In 2019, 170 countries agreed to “significantly reduce” their use of plastic by 2030 as part of a United Nations resolution. But that measure is non-binding, and a proposed ban on single-use plastic by 2025 was opposed by several member states, including the United States.

Thus the waste-to-fuel option may well become an unstoppable juggernaut, said Matthias Mersmann, chief technology officer at KHD Humboldt Wedag International AG, a German engineering firm that supplies equipment to cement plants worldwide. Plastic waste is quickly outstripping countries’ capacity to bury or recycle it. Burning it eliminates large amounts of this material quickly, with little special handling or new facilities required. There are an estimated 3,000 or more cement plants worldwide. All are hungry for fuel.

“There’s only one thing that can hold up and break this trend, and that would be a very strong cut in the production of plastics,” Mersmann said. “Otherwise, there is nothing that can stop this.”

That momentum has some environmentalists worried, including Sander Defruyt, who heads a plastics initiative at the Ellen MacArthur Foundation, a United Kingdom-based nonprofit focused on sustainability. The foundation in 2018 worked out waste-reduction and recycling targets with Coca-Cola, Nestle, Unilever, Colgate-Palmolive and hundreds of other consumer brands.

Defruyt said the foundation does not support its partner companies’ pivot towards incineration. Burning plastic for cement fuel, he said, is a “quick fix” that risks giving consumer goods companies the green light to continue cranking out single-use plastic and could reduce the urgency to redesign packaging.

“If you can dump everything in a cement kiln, then why would you still care about the problem?” Defruyt said.

Coca-Cola, Nestle, Unilever and Colgate-Palmolive said their cement partnerships are just one of several strategies they’re pursuing to address the waste crisis.

‘Plastic prayers’

In the central England village of Cauldon, residents have complained in recent years to the local council and Britain’s environmental regulator about noise, dust and smoke coming from a nearby cement plant owned by Holcim. Those efforts have failed to derail the expansion of that facility to burn more plastic.

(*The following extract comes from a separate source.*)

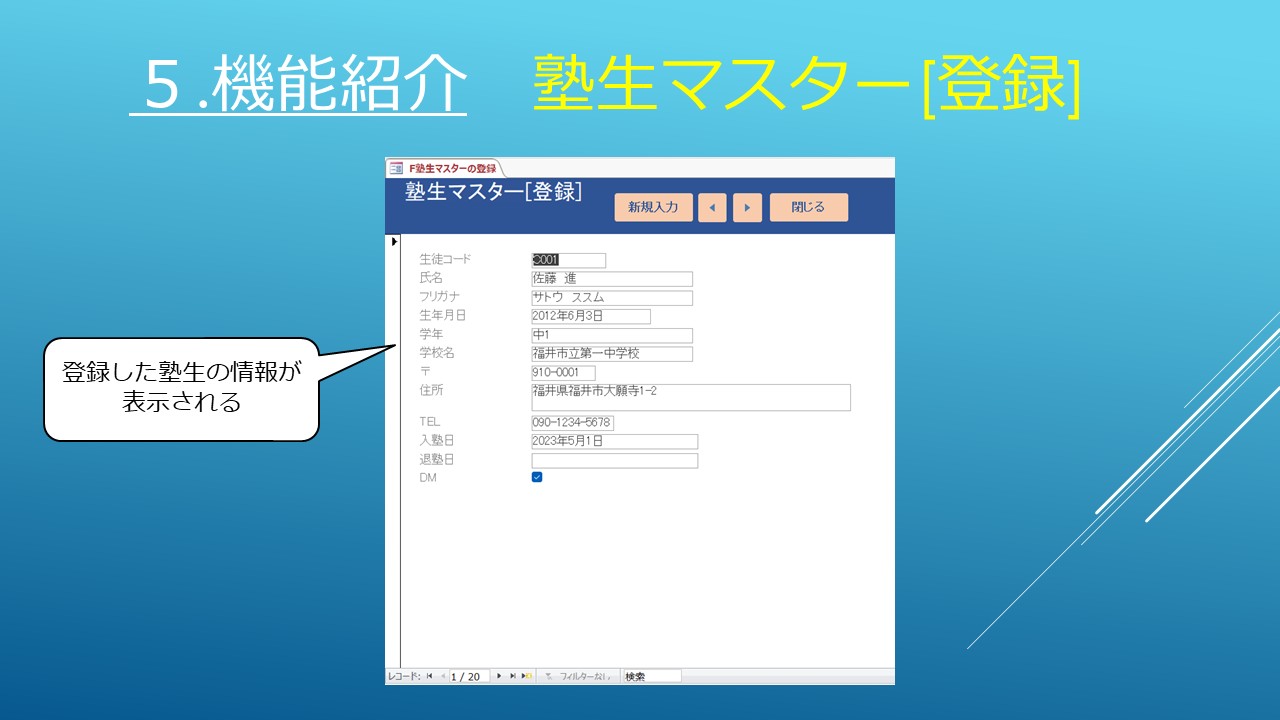The image size is (1280, 720).
Task: Go to the previous record using the orange left arrow
Action: tap(712, 208)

When completed next year, alternative fuel, including “non-recyclable” plastics such as potato chip bags, will account for up to 85% of the facility’s fuel, according to planning documents filed with local authorities on behalf of Geocycle, which will manage the project.

The move will recover energy from plastic waste otherwise destined for landfills, the documents said.

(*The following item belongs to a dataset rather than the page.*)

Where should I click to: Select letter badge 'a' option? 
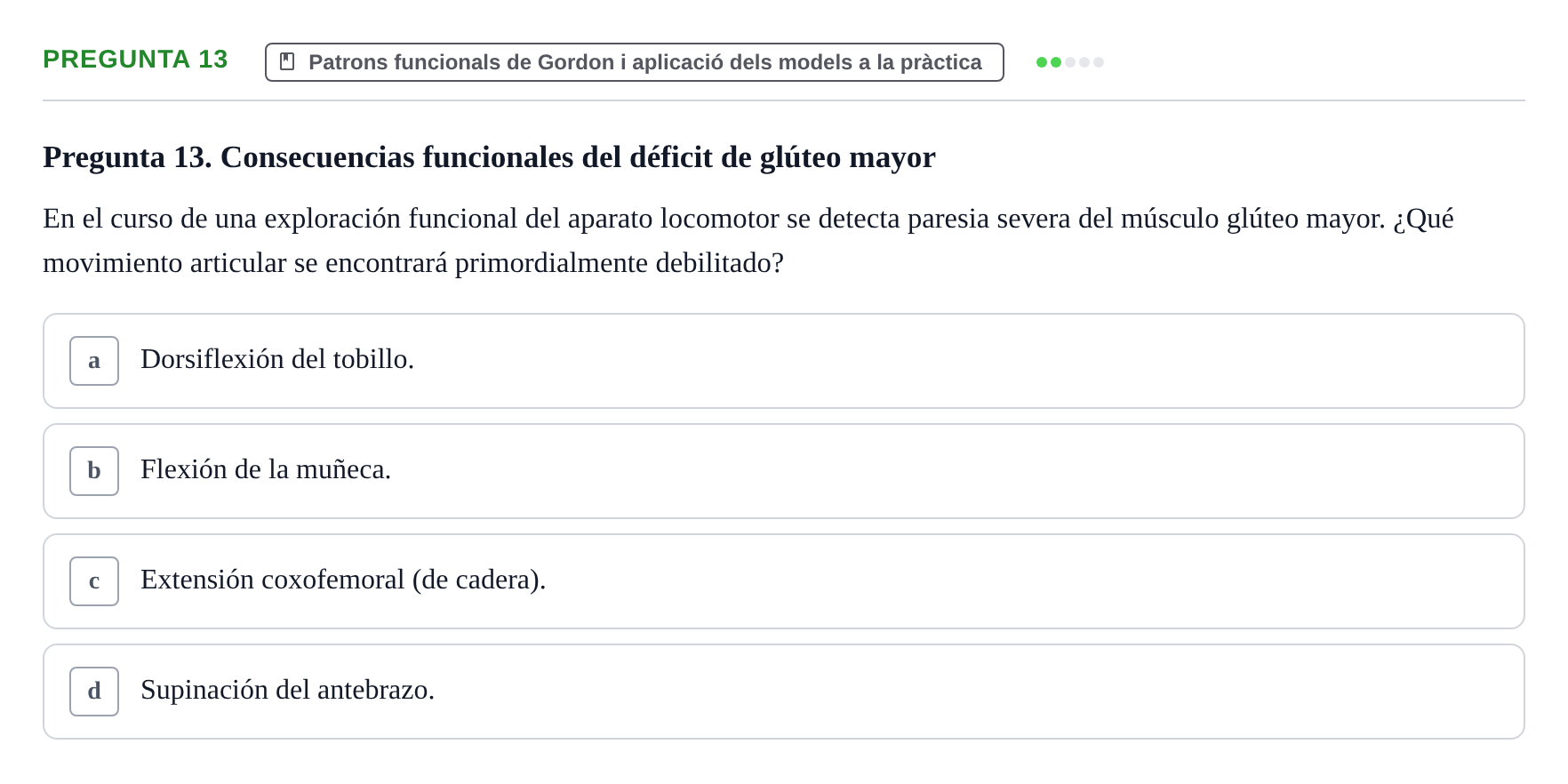click(x=94, y=361)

Cauldon resident Lucy Ford, 42, said the cement maker’s plans have only added to some villagers’ fears about emissions. “They say they are the answer to all of our plastic prayers,” she said. “I don’t like the idea of it.”

Geocycle’s Pieters said he understood the community’s concerns. He said the company complies with all local regulations and that it carefully monitors the plant’s emissions, which would be lowered by the upgrades.

Britain’s Environment Agency said in an email that it took all complaints about the plant seriously. It said the Cauldon facility has a permit to burn waste and that the plant has to comply with its regulations.

Back in Indonesia, Unilever and SBI told Reuters that using plastic for energy was preferable to leaving it in a landfill.

Local environmentalists say they are alarmed that cement kilns could be shaping up as the fix for a nation flooded with plastic waste.

It would allow consumer brands to continue business as usual, while adding to Indonesia’s air-quality woes, said Yobel Novian Putra, an advocate with the Global Alliance for Incinerator Alternatives, a coalition of groups working to eliminate waste.

“It’s like moving the landfill from the ground to the sky,” Putra said.